Introduction
Matplotlib is a popular Python library used for data visualization. One of the key features of Matplotlib is the ability to customize the tick labels on a plot. In this lab, you will learn how to rotate custom tick labels using Matplotlib.
VM Tips
After the VM startup is done, click the top left corner to switch to the Notebook tab to access Jupyter Notebook for practice.
Sometimes, you may need to wait a few seconds for Jupyter Notebook to finish loading. The validation of operations cannot be automated because of limitations in Jupyter Notebook.

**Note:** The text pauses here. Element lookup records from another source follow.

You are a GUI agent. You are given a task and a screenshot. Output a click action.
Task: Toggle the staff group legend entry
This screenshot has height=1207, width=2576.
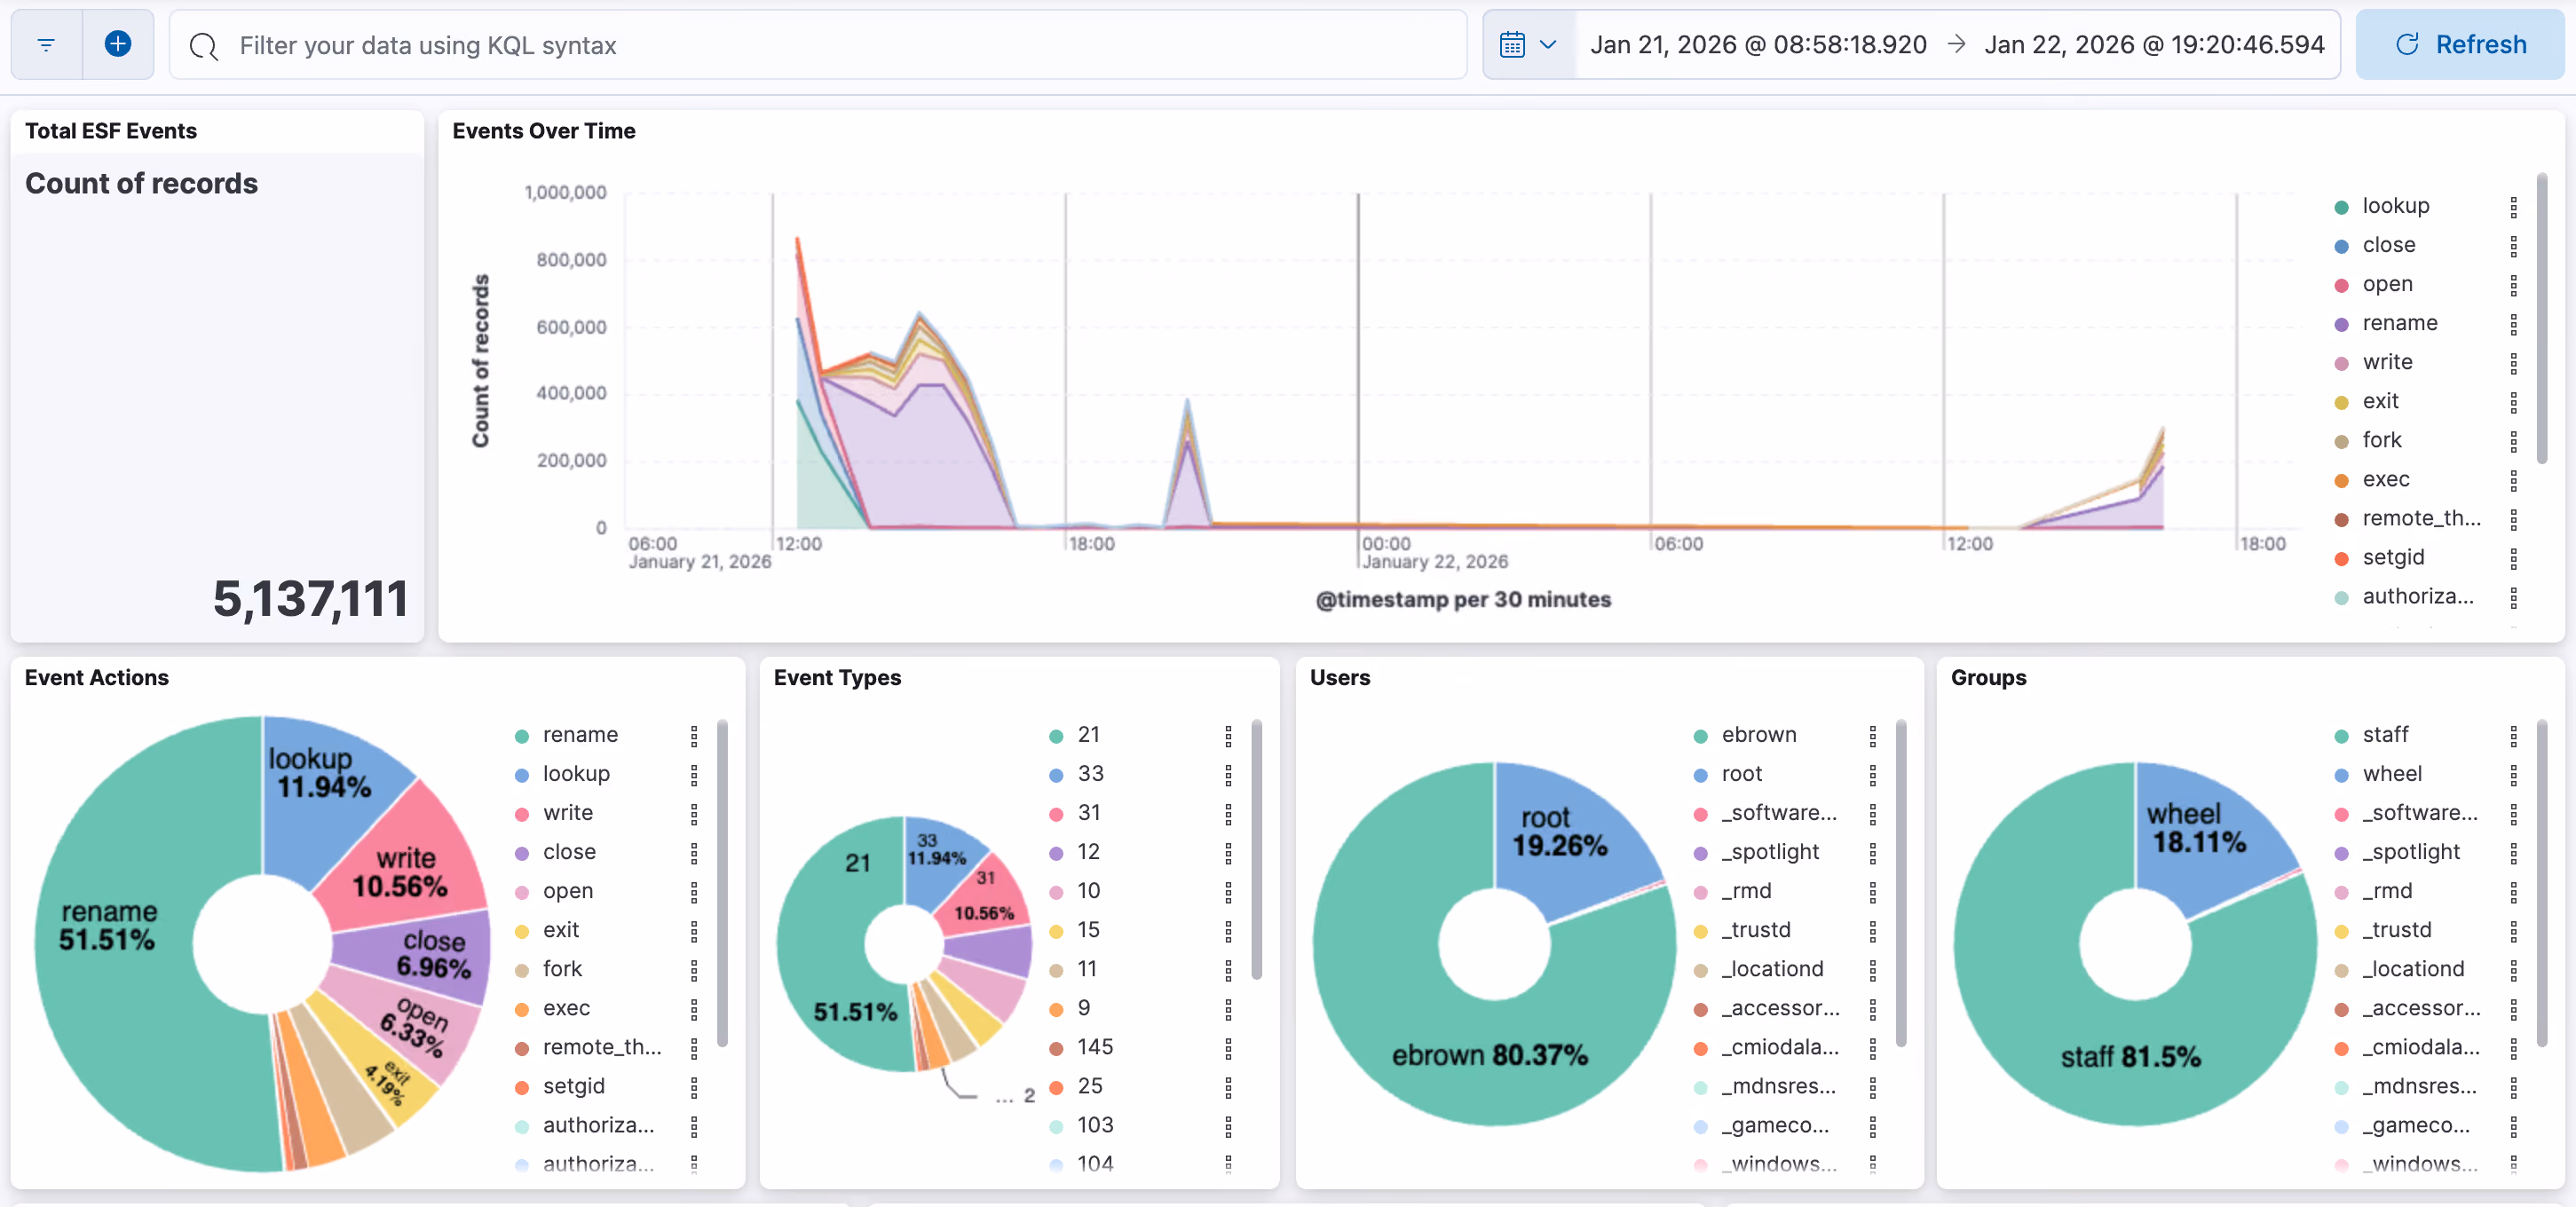click(2385, 735)
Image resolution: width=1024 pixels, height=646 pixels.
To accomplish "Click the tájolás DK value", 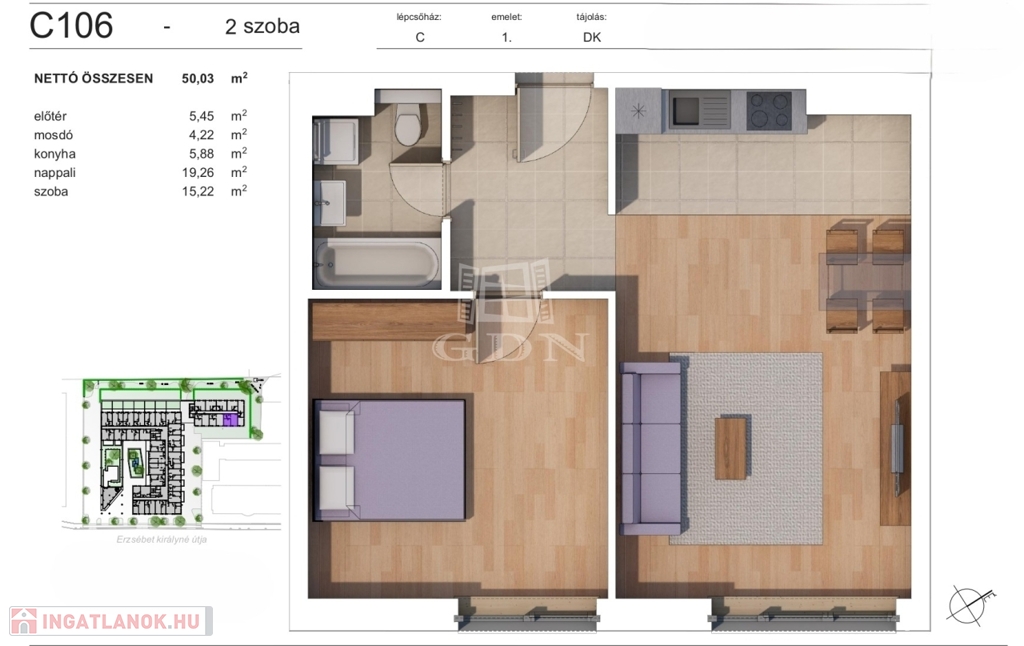I will (591, 38).
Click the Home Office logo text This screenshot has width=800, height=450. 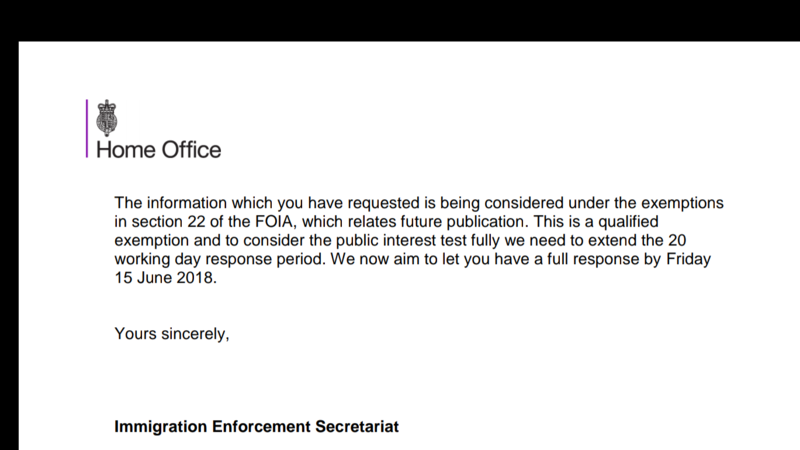pyautogui.click(x=158, y=150)
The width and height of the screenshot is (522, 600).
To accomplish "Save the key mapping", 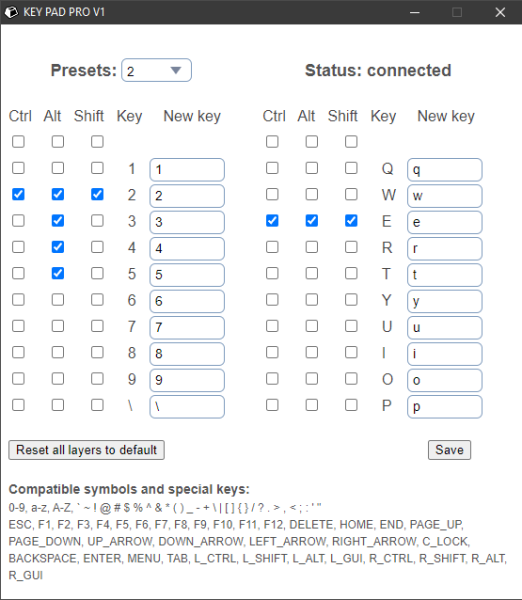I will pos(449,450).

If you face issues during learning, feel free to ask Labby. Provide feedback after the session, and we will promptly resolve the problem for you.
Import Matplotlib Library
The first step is to import the Matplotlib library. You can do this by running the following code:
import matplotlib.pyplot as plt
Create Data for Plotting
The second step is to create the data that you want to plot. For this lab, we will use the following data:
x = [1, 2, 3, 4]
y = [1, 4, 9, 6]
labels = ['Frogs', 'Hogs', 'Bogs', 'Slogs']
Plot the Data
The third step is to plot the data using Matplotlib. You can do this by running the following code:
plt.plot(x, y)
Customize the Tick Labels
The fourth step is to customize the tick labels. In this lab, we will rotate the tick labels vertically. You can do this by running the following code:
plt.xticks(x, labels, rotation='vertical')
Adjust Margins and Spacing
The fifth step is to adjust the margins and spacing of the plot to ensure that the tick labels are not clipped. You can do this by running the following code:
plt.margins(0.2)
plt.subplots_adjust(bottom=0.15)
Show the Plot
The final step is to show the plot using Matplotlib. You can do this by running the following code:
plt.show()
Summary
In this lab, you learned how to rotate custom tick labels using Matplotlib. By customizing the tick labels, you can make your plots more informative and visually appealing.